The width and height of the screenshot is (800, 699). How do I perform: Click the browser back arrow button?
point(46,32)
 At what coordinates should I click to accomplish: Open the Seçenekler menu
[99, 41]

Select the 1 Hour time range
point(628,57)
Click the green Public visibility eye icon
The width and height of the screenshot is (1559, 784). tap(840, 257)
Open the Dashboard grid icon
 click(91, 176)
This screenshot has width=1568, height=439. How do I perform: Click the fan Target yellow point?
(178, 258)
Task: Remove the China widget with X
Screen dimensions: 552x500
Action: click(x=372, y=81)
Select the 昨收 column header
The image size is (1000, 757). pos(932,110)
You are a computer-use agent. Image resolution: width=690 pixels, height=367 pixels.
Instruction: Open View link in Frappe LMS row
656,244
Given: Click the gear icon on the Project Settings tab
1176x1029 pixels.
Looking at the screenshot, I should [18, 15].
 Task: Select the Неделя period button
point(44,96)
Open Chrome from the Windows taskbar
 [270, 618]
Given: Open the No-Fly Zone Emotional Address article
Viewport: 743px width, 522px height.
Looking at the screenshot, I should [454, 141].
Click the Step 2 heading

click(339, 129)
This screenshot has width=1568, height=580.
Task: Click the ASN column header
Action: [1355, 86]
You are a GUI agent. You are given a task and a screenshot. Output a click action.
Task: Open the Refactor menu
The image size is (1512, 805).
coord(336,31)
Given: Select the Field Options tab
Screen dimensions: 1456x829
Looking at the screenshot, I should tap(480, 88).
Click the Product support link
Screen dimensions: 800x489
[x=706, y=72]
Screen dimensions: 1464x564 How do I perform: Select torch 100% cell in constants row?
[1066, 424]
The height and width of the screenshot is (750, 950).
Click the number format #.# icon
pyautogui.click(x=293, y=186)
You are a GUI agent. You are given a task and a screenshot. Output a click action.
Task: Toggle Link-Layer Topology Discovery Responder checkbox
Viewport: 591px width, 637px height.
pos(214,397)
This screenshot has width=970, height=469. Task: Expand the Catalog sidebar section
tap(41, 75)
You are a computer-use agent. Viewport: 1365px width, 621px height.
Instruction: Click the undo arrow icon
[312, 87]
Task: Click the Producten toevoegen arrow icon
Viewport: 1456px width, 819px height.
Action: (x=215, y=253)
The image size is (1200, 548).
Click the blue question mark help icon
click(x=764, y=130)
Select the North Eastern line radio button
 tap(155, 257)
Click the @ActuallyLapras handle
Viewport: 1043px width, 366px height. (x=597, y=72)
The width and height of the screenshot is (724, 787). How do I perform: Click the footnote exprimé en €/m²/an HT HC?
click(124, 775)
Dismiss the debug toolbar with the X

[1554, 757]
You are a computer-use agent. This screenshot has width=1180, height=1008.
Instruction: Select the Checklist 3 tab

------------------------------

▸ **PROBLEM TO SOLVE**
Find each line in the listing above that contains the string "Viewport", counting only matches with the same capitalization, and copy those lines out.

▸ **TASK OUTPUT**
Viewport: 743px width, 522px height.
Viewport: 591px width, 637px height.
You are a computer-use agent. Viewport: 1365px width, 621px height.
Viewport: 1456px width, 819px height.
Viewport: 1043px width, 366px height. (x=597, y=72)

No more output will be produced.